Avec des millions d’adeptes et pas moins de sept mille congrégations à travers le monde, Iglesia ni Cristo (INC), ou Eglise du Christ, est l’un des mouvements sectaires les plus prolifiques de ces dernières années. Affichant sa puissance de la Corée du Sud à l’Afrique du Sud, en passant par les Etats-Unis, il ne semble pas ébranlé par les critiques.
La plupart des Américains ne connaissent pas ce mouvement chrétien d’origine philippine alors qu’il compte trois-cent-quarante congrégations dans le pays. Il a récemment acquis des villes entières dans le Connecticut et le Dakota du Sud.
Connu pour son fonctionnement communautariste, le groupe prend intégralement en charge l’éducation de ses enfants (écoles, universités, loisirs sportifs et culturels…).

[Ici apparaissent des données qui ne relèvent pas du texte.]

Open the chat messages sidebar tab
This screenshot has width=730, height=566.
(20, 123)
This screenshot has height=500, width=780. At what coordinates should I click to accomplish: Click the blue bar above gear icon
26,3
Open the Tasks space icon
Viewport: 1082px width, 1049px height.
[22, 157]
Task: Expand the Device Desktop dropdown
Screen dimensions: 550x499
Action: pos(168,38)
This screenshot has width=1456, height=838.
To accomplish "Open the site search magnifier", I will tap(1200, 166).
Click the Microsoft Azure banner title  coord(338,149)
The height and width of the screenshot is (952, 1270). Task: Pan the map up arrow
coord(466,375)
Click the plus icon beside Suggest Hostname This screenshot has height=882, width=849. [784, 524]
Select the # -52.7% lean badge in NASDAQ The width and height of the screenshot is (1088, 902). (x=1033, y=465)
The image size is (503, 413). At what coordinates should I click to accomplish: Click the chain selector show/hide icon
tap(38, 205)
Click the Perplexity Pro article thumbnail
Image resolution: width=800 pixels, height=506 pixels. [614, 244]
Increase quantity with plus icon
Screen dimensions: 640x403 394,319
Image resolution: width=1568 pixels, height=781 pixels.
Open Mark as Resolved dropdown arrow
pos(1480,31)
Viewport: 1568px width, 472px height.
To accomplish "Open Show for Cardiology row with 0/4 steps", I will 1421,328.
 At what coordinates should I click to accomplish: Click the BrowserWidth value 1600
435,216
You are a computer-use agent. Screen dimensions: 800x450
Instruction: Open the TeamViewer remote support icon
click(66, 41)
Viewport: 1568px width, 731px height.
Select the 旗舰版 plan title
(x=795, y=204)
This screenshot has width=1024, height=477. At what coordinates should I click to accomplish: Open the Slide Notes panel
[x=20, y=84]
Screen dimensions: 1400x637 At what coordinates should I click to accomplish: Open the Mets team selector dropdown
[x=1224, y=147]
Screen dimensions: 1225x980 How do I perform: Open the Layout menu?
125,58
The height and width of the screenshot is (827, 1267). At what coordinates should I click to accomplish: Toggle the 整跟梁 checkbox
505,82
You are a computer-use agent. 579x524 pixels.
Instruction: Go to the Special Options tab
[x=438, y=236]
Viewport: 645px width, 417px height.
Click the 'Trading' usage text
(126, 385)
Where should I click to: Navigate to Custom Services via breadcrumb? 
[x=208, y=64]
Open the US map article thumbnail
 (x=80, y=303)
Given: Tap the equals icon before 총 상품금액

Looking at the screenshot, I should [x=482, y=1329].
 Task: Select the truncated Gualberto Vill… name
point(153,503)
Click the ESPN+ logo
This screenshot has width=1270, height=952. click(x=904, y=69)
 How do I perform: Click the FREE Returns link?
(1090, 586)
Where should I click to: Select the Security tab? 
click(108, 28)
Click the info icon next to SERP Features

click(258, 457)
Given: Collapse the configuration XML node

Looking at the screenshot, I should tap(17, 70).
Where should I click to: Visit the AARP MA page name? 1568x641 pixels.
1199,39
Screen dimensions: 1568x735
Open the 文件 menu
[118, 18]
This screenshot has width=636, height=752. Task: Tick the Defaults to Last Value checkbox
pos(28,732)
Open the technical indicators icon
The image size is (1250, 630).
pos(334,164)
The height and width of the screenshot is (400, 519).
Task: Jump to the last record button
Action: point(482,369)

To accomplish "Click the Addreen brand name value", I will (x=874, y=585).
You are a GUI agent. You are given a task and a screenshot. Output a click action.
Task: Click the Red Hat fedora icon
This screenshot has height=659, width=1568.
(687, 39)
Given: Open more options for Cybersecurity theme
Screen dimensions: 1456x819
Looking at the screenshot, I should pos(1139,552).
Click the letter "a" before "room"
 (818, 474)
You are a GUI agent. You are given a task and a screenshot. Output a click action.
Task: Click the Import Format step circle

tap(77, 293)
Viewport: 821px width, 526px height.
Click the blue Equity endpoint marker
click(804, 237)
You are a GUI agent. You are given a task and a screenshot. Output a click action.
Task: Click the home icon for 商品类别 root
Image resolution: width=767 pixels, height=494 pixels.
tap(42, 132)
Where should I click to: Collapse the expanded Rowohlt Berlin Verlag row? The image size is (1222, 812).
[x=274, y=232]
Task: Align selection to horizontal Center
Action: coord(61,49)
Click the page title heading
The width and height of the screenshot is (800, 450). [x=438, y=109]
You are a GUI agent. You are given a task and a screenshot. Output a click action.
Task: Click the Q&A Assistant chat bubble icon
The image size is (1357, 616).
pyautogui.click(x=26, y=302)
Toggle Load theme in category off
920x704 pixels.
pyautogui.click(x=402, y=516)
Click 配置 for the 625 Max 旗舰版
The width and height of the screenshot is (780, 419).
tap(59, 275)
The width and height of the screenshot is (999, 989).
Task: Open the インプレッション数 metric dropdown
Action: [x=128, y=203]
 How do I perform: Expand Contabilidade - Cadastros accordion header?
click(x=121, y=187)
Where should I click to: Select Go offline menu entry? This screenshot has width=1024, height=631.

Mais il s’est également fait connaître par les récits d’anciens membres. Au moins trois d’entre eux ont obtenu l’asile au Canada au cours des deux dernières années en raison de menaces de mort. Plusieurs ont affirmé avoir été harcelés pour avoir critiqué le mouvement : « Lorsque les membres posent des questions … ils sont automatiquement considérés comme des traitres », a déclaré Liezl Deocampo, californienne excommuniée en 2015 avec sa famille. Sous peine d’être expulsés, les membres doivent se soumettre aux exigences du mouvement : assister assidument aux services du culte, mener une vie de « saint » telle que définie par l’INC et ne jamais rien faire qui puisse nuire au groupe. L’INC nie systématiquement toute accusation d’intimidation.
Mais en 2015, après la publication de critiques par des auteurs anonymes, plusieurs membres ont été expulsés.
Angel Manalo, frère du dirigeant Eduardo Manalo, a affirmé avoir été menacé et que des responsables avaient été enfermés pour avoir tenté de dénoncer la corruption au sein de l’exécutif. Edouardo Manalo a exclu Angel du groupe ainsi que sa mère et deux autres de ses frères et sœurs coupables, selon lui, de la polémique.1
Lowell Menorca a affirmé que des membres de la secte, dont un responsable, l’avaient enlevé, interrogé et avaient ensuite tenté de le tuer en l’enfermant dans une voiture munie d’une grenade qui n’a pas explosé. Il est parvenu à s’enfuir et à atteindre le Canada qui lui a accordé l’asile comme à Rovic Canono, autre membre excommunié.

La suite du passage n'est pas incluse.